[Stored records]
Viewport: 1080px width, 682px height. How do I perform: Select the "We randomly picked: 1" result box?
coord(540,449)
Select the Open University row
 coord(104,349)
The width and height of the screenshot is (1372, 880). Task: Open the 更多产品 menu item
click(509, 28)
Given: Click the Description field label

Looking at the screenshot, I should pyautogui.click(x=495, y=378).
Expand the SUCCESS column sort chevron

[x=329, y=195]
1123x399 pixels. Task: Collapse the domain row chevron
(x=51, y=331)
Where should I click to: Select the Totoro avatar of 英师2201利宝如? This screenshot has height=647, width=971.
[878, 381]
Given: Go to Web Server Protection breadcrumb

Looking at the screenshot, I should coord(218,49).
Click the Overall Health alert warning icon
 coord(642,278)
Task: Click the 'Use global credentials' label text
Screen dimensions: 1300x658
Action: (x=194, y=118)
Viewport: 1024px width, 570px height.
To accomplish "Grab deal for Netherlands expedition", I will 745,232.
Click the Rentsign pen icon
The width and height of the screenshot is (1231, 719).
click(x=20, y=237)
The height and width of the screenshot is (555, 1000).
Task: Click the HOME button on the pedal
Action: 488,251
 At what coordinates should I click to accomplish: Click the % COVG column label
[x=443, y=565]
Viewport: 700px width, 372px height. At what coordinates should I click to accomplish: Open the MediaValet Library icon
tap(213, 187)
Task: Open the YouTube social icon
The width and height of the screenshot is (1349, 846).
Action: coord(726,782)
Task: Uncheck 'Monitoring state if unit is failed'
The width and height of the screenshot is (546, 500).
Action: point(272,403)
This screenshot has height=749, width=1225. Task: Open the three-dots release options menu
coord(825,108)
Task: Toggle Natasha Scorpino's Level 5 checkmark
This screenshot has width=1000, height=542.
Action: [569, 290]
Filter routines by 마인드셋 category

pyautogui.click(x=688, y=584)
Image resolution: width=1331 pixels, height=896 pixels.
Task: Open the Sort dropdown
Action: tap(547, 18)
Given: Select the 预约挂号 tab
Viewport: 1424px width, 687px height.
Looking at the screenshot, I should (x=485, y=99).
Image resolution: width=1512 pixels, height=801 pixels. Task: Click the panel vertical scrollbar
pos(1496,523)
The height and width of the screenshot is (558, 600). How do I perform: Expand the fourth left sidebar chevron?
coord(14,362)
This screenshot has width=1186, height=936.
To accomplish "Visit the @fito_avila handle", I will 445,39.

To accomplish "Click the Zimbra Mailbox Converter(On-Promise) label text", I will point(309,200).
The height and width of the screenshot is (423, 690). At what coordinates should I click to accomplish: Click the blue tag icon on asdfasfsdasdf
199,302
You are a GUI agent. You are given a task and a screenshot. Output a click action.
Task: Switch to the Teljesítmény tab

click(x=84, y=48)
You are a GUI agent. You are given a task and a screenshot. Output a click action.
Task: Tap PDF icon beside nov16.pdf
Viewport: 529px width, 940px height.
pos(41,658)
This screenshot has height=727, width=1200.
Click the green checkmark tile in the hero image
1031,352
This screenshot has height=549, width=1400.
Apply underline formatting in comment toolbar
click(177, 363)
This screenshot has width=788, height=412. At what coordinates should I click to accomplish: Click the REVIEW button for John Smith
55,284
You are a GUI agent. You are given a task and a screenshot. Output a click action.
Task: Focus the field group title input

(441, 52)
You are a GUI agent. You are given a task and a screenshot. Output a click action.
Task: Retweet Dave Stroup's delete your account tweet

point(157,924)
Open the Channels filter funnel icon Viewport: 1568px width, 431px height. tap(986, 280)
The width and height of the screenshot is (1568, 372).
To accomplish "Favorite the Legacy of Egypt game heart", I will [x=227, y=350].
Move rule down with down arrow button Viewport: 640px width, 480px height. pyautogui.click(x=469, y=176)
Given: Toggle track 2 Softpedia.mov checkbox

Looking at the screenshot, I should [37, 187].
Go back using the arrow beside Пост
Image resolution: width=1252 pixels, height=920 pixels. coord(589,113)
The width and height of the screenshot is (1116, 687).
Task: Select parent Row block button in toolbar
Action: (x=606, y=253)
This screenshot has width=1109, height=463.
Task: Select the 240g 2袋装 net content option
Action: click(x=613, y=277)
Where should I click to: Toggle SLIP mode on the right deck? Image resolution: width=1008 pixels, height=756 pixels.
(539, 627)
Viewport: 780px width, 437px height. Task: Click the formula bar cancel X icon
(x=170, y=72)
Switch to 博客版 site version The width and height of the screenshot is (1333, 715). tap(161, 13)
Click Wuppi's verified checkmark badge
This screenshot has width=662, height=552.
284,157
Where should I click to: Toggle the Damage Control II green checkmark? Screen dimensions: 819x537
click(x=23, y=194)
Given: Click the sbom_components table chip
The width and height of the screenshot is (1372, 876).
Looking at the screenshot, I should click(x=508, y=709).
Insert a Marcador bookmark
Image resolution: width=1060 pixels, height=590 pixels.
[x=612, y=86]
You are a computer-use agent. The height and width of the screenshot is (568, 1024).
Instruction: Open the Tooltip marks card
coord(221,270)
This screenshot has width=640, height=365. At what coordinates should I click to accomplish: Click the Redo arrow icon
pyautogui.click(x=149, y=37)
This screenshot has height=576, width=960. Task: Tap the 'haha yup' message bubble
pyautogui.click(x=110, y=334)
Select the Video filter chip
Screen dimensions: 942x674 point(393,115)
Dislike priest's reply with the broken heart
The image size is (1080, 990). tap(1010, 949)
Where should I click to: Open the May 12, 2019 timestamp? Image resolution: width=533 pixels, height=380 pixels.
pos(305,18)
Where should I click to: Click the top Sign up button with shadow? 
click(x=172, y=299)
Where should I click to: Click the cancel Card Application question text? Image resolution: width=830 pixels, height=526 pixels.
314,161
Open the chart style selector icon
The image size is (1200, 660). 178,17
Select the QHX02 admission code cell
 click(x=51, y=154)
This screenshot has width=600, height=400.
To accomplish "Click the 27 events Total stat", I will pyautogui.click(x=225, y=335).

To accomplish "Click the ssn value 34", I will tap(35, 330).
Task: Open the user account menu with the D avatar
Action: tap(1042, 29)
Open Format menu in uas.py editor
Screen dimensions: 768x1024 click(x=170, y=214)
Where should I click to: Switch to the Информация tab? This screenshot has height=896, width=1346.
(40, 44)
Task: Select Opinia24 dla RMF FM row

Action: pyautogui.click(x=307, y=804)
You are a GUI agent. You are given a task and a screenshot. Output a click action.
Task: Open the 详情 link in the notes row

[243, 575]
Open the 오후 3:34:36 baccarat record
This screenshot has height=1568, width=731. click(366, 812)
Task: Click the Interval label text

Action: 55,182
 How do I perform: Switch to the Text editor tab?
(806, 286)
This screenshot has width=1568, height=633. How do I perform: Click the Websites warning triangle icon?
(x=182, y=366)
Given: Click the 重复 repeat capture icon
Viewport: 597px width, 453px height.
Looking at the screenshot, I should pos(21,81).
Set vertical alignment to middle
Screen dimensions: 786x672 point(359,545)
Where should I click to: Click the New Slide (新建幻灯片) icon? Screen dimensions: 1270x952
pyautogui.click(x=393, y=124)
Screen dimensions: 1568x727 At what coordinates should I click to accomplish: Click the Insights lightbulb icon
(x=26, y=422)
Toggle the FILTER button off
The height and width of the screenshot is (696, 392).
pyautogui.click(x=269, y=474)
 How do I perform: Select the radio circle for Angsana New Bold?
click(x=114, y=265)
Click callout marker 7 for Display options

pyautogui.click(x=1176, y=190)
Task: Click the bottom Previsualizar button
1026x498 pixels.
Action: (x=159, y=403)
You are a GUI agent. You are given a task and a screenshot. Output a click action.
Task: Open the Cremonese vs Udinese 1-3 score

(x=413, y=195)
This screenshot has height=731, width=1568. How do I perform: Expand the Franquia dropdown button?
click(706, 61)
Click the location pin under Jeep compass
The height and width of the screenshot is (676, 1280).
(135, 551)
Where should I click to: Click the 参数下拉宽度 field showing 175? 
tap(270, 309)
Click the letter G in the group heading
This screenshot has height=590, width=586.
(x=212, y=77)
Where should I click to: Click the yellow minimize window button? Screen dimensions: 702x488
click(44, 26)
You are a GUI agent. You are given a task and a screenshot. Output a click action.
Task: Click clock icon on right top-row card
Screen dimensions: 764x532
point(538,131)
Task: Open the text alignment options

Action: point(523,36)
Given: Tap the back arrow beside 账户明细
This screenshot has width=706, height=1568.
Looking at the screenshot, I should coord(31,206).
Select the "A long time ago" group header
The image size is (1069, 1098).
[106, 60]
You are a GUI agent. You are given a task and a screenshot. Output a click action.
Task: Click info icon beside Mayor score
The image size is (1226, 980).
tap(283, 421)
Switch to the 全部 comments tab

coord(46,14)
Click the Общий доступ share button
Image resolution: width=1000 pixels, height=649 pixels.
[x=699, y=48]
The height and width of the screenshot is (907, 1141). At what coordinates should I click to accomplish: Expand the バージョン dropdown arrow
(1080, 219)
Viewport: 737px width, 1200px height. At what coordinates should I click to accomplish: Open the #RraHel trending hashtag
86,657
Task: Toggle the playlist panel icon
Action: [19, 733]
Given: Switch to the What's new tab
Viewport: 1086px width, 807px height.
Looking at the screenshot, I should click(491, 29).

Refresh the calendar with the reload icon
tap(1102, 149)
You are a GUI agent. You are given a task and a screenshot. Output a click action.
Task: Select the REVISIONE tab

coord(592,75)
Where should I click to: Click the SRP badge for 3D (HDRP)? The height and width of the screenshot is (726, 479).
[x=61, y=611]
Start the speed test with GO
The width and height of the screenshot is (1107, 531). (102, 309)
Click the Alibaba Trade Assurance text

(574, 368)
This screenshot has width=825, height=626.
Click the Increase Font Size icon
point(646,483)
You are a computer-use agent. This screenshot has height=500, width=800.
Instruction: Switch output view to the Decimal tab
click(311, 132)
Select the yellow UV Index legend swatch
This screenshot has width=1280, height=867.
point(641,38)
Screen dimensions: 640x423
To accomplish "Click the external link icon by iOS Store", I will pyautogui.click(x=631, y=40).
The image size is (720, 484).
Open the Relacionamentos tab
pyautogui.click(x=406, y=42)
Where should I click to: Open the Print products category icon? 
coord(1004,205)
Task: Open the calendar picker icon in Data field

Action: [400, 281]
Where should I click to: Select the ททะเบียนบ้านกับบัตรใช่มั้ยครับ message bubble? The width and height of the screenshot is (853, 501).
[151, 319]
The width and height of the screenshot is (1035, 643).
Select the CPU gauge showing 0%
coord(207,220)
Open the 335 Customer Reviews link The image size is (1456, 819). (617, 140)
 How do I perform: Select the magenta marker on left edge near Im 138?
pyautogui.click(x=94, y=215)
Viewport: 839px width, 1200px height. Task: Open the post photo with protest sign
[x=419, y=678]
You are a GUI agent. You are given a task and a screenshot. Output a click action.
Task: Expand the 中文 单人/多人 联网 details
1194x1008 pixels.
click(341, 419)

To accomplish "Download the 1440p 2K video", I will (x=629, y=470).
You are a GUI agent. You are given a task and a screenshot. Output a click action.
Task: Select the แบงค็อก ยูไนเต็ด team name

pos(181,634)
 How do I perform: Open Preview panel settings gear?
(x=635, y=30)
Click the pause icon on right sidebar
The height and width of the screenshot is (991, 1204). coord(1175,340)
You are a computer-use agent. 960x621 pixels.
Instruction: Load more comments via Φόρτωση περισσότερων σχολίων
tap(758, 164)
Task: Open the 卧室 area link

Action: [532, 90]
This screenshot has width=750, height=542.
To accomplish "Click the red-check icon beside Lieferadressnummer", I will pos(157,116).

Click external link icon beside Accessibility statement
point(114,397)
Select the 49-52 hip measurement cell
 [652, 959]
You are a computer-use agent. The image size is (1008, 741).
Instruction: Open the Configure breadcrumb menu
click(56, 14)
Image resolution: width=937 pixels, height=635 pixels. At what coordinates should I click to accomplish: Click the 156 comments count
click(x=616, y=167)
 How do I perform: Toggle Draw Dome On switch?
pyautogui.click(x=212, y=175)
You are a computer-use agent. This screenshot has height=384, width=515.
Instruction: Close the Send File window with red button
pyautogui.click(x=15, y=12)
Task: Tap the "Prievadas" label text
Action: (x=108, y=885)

Assignment
When a line among the entries contains "computer", pull that line out.

Solution
You are a computer-use agent. The height and width of the screenshot is (568, 1024).
You are a computer-use agent. This screenshot has height=500, width=800.
You are a computer-use agent. 960x621 pixels.
You are a computer-use agent. The image size is (1008, 741).
You are a computer-use agent. This screenshot has height=384, width=515.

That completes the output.